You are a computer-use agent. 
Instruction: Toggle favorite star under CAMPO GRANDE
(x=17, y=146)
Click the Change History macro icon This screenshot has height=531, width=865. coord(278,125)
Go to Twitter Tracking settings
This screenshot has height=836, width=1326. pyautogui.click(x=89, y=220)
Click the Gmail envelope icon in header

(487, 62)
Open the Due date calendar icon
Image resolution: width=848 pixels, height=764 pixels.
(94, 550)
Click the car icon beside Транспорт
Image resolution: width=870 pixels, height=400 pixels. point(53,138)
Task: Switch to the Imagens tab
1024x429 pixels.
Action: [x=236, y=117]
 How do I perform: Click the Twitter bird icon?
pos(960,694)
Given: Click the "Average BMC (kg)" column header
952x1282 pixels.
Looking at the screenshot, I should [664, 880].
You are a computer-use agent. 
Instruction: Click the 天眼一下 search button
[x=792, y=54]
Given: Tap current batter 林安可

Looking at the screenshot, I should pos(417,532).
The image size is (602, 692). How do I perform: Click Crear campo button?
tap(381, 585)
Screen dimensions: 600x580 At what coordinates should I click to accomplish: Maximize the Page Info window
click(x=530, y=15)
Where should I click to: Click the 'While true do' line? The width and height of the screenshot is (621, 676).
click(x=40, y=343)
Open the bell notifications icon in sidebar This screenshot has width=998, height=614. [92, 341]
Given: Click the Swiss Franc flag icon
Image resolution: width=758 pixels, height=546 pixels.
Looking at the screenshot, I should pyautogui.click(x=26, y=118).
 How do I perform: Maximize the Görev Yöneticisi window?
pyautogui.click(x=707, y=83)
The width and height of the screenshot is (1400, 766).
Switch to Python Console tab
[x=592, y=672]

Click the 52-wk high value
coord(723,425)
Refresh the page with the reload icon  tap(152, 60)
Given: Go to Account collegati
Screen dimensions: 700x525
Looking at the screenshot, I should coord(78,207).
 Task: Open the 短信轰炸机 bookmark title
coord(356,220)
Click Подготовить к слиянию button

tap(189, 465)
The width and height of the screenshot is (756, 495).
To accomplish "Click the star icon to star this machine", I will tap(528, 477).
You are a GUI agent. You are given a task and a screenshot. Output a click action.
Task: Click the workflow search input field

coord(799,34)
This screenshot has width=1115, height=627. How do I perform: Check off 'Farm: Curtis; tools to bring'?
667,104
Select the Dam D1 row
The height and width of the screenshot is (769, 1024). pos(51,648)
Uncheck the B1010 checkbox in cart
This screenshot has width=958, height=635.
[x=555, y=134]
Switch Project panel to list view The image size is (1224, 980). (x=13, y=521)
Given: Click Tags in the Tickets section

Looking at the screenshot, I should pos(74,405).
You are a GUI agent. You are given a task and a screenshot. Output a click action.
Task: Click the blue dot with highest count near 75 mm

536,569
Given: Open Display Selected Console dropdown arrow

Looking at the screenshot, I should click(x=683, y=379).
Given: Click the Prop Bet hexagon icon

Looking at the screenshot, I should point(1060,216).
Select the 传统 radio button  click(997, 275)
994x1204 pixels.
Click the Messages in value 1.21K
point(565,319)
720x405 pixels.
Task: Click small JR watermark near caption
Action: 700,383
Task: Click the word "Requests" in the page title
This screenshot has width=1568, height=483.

*TASK INSTRUCTIONS:*
Look above for the line containing "Task: Click the workflow search input field"; reproduce it and every line after it through the end of the material, exactly, and nothing else.

*EXPECTED OUTPUT:*
Task: Click the workflow search input field

coord(799,34)
This screenshot has width=1115, height=627. How do I perform: Check off 'Farm: Curtis; tools to bring'?
667,104
Select the Dam D1 row
The height and width of the screenshot is (769, 1024). pos(51,648)
Uncheck the B1010 checkbox in cart
This screenshot has width=958, height=635.
[x=555, y=134]
Switch Project panel to list view The image size is (1224, 980). (x=13, y=521)
Given: Click Tags in the Tickets section

Looking at the screenshot, I should pos(74,405).
You are a GUI agent. You are given a task and a screenshot. Output a click action.
Task: Click the blue dot with highest count near 75 mm

536,569
Given: Open Display Selected Console dropdown arrow

Looking at the screenshot, I should click(x=683, y=379).
Given: Click the Prop Bet hexagon icon

Looking at the screenshot, I should point(1060,216).
Select the 传统 radio button  click(997, 275)
994x1204 pixels.
Click the Messages in value 1.21K
point(565,319)
720x405 pixels.
Task: Click small JR watermark near caption
Action: 700,383
Task: Click the word "Requests" in the page title
This screenshot has width=1568, height=483.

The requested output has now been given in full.